As a good-but-not-elite team, there are certain teams that the Bears just don't match up well against. Missouri and UNLV obviously spring to mind. A few years ago Oregon State gave Cal fits two years in a row. Arizona's athletes are always a tough draw. Colorado has now held the Bears to two of their four worst offensive outputs in Pac-12 play. And I'm not entirely sure why.
Don't get me wrong. Colorado is a plenty good defensive team, perhaps even the best in the conference. But I watched both games between the Bears and the Buffs, and it's just not clear to me why Cal has looked so bad against Colorado. It's obvious what Missouri and UNLV had that made things tough on Cal. Even OSU made sense because of what the 1-3-1 did to a player like Jerome Randle. So what is it that the Buffs do that basically nobody else in the conference can do? Andre Roberson is the only player on the roster that has the type of overwhelming athleticism that can give Cal trouble. Is there some skill or talent that Colorado has that gives Cal trouble, or is it just random chance that Cal had two awful offensive games against them?
In the game thread I said that my only theory was that, unlike basically every other team in the conference, Colorado doesn't make mistakes on defense. I think it might be just as simple as that. Think about it for a little - what other teams in the conference play even decent defense? There's Arizona, Washington if they play man-to-man . . . maybe Stanford. And after that? UCLA is statistically the best defense in the conference. That's the UCLA team that let Robert Thurman score a collective 18 points on 8-11 shooting, that Cal shot somewhere around a collective 60% in two games. I don't like constantly talking about how bad the Pac-12. God knows it's gotten annoying watching every member of the national media bring it up in every article. But I think the answer to the riddle is that Cal is a team that feasts off of defensive mistakes and Colorado is one of three or four teams in the conference that plays consistently sound defense.
That isn't to say that Cal didn't also play below their own ability level. But Colorado doesn't break down defensively at the first sign of dribble penetration. They know how to deal with basic ball screens. They don't randomly lose defenders, they don't gamble for steals, they don't give you anything easy inside and they always get the defensive rebound. Or, at least, they do against us. I'd certainly like to know if that type of defense has been typical of the Buffs throughout the Pac-12 schedule.

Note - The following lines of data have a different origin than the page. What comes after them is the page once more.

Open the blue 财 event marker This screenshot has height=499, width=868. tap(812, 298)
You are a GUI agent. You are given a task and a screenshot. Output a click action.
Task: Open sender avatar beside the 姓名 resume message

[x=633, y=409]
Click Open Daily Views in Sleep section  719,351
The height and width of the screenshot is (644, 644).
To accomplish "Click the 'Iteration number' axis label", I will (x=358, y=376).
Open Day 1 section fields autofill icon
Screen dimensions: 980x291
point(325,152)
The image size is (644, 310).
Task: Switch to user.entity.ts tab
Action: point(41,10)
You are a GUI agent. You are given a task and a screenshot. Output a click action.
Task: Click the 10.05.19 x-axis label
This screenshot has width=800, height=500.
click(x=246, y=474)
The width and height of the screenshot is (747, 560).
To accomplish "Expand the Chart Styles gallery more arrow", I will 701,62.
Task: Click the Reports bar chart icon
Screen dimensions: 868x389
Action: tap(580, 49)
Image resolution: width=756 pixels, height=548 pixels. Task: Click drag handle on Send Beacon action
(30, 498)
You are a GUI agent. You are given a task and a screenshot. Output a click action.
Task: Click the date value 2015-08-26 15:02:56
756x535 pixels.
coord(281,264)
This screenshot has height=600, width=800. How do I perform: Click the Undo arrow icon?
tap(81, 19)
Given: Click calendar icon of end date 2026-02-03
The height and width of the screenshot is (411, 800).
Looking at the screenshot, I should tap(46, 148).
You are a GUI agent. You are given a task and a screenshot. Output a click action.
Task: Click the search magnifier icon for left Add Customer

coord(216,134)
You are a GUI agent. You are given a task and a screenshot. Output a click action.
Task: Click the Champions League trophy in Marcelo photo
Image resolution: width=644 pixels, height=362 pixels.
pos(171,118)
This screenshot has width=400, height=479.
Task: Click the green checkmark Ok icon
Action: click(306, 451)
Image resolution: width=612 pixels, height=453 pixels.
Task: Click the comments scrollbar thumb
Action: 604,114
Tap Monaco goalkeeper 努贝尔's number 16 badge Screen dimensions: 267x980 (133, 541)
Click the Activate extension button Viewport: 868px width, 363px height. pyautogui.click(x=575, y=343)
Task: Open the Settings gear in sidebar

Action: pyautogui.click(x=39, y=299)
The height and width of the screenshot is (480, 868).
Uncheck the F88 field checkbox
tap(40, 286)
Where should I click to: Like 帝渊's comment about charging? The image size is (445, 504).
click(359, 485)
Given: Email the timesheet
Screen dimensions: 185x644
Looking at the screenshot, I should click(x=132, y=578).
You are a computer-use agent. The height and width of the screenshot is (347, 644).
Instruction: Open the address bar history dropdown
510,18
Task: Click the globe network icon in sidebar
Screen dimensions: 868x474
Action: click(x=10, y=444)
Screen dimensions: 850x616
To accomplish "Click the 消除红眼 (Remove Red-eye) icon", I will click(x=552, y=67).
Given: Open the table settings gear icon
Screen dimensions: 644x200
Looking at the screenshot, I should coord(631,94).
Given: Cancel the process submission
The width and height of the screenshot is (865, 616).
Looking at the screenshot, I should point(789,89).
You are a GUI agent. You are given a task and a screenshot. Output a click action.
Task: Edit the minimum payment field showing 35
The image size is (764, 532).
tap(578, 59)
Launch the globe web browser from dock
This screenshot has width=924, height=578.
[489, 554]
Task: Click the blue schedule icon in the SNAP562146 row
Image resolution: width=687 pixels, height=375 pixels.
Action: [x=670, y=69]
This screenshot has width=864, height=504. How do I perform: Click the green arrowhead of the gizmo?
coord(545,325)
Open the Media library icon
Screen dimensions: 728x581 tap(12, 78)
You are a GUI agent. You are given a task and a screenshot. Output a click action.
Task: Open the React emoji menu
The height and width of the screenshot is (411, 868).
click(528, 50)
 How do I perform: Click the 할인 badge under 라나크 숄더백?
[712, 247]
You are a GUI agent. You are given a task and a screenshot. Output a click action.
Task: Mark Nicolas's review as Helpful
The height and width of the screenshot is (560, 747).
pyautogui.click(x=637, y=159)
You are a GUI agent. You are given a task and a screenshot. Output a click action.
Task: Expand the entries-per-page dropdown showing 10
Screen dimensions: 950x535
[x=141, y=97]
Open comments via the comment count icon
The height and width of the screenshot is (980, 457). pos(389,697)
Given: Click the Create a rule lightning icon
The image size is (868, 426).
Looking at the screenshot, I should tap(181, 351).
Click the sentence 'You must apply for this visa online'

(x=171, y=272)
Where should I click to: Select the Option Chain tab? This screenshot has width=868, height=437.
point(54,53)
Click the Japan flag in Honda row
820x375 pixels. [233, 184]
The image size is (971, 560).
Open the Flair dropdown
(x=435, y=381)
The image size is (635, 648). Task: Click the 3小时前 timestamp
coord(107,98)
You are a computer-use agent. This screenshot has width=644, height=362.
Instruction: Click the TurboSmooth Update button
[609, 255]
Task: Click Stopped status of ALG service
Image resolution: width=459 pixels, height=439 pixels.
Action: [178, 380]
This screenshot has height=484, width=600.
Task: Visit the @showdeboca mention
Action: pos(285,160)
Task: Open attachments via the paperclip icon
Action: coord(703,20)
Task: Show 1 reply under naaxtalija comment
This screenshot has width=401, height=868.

Based on the type of shots Cal created, our best chance was to get crazy hot from three. And briefly, it looked like that might actually work. Crabbe, Cobbs and even Harper Kamp all hit three pointers in a flurry about midway through the 2nd half. With Cal down five Crabbe launched one that looked good the whole way before rattling around the rim and popping back up. Colorado went on an 11-2 run that clinched the game.
Hooray, we took more free throws! Boo everything else! I'm not going to look it up, but I suspect that's the biggest negative gap in rebounding percentage Cal has suffered this season. Insert Richard Solomon lament here. We're lucky that this is a relatively down year for Pac-12 post players. As it turns out Colorado is one of the few teams that has a player to really exploit Solomon's absence. Hope we don't draw Colorado in the Pac-12 tournament.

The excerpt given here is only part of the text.